== Supplied records
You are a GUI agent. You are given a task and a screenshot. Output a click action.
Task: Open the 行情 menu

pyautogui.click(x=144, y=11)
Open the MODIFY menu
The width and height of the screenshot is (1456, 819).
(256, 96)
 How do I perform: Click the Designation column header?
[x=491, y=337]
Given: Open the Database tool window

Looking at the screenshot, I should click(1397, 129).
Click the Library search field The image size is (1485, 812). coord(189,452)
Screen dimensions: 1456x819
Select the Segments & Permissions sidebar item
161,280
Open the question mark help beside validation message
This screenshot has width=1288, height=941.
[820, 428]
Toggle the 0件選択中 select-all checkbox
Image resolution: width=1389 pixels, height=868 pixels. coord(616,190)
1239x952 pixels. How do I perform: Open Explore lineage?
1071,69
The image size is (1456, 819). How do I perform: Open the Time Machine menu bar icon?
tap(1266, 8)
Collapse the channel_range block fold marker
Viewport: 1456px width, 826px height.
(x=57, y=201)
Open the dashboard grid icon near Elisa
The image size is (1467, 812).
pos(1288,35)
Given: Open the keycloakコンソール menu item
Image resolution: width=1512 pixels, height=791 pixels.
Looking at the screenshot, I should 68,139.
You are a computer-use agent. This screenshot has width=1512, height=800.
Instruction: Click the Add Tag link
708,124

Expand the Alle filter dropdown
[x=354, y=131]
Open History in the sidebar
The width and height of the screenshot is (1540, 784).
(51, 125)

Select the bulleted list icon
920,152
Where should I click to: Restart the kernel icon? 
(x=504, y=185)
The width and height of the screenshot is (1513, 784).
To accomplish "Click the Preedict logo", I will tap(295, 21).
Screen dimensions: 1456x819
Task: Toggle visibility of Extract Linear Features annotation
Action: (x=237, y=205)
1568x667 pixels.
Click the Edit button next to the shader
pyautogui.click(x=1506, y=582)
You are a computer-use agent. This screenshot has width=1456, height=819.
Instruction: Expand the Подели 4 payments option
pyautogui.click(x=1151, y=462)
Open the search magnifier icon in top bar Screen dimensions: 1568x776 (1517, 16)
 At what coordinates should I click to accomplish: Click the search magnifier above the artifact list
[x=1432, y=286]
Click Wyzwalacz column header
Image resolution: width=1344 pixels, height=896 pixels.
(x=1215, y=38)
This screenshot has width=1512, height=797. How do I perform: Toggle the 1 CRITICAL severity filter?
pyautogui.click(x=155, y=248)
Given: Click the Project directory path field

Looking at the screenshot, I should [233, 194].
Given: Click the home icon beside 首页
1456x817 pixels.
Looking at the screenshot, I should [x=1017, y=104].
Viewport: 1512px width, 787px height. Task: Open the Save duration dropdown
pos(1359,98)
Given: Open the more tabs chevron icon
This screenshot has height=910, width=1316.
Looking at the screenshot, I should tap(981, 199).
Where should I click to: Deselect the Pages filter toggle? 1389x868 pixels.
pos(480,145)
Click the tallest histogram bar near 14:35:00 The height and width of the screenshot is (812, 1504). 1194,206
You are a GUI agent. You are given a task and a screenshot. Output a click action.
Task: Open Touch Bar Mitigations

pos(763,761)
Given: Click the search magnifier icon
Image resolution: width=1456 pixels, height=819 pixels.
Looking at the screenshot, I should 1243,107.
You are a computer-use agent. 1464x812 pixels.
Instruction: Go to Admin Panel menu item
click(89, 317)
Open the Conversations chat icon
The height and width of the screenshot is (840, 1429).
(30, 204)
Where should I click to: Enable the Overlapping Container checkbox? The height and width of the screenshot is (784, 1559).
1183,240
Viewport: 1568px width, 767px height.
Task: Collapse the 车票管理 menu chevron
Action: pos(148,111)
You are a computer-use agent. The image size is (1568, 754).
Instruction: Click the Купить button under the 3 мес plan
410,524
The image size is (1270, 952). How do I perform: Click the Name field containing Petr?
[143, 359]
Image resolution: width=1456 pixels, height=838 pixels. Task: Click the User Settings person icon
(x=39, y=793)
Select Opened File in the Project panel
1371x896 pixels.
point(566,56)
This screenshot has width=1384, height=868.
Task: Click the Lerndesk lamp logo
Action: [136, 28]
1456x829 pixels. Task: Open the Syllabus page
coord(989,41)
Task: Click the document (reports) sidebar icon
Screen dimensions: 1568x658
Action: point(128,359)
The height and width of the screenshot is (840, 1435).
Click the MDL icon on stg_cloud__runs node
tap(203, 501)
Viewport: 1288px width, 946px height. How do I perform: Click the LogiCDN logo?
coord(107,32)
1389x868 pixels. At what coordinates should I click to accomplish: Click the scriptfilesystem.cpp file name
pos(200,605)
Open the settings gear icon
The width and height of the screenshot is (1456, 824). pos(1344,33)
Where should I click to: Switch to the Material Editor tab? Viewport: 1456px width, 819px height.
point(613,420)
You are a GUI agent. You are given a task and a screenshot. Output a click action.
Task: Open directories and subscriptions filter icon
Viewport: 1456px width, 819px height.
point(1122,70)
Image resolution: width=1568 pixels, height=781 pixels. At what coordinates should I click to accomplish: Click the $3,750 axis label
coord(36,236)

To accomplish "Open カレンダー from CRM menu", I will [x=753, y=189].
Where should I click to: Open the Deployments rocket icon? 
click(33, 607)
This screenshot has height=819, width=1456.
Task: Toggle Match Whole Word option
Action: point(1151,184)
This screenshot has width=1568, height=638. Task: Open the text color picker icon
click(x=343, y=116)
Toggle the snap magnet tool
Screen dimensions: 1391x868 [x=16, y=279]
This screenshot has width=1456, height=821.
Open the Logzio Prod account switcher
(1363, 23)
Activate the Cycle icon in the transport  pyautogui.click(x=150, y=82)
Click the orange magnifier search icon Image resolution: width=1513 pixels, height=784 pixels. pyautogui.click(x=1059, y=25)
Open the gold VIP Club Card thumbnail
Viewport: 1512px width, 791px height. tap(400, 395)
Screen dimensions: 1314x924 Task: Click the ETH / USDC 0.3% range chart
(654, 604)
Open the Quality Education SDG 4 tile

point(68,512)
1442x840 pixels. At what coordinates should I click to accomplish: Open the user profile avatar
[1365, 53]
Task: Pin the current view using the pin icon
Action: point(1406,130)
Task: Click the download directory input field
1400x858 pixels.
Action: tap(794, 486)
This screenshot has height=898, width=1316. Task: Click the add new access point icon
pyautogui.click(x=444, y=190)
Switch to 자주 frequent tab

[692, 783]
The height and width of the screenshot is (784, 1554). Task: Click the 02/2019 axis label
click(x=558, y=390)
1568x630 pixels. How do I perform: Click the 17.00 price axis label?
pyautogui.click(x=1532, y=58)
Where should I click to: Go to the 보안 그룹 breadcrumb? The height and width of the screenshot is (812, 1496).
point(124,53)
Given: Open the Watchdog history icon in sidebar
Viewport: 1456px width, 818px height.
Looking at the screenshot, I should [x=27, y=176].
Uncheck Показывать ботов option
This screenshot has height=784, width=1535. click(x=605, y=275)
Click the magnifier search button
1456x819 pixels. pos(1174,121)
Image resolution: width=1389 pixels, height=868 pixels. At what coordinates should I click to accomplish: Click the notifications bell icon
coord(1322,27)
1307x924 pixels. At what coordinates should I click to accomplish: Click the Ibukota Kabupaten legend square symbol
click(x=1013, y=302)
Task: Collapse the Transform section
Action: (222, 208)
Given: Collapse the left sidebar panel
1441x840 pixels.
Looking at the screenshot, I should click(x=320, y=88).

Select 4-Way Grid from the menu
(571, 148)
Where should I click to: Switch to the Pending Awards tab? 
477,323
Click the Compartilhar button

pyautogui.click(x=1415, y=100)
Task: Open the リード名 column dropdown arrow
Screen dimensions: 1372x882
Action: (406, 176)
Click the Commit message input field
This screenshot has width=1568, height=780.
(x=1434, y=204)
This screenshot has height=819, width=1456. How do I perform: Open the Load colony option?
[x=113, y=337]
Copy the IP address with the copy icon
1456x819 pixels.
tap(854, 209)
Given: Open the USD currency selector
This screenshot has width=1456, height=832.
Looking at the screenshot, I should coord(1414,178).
====
### What you will do:
Pull from the data each line where the string "computer" turns up.

### Result of the exercise:
You are a computer-use agent. This screenshot has width=1512, height=800.
You are a computer-use agent. This screenshot has width=1456, height=819.
You are a computer-use agent. 1464x812 pixels.
You are a computer-use agent. The image size is (1568, 754).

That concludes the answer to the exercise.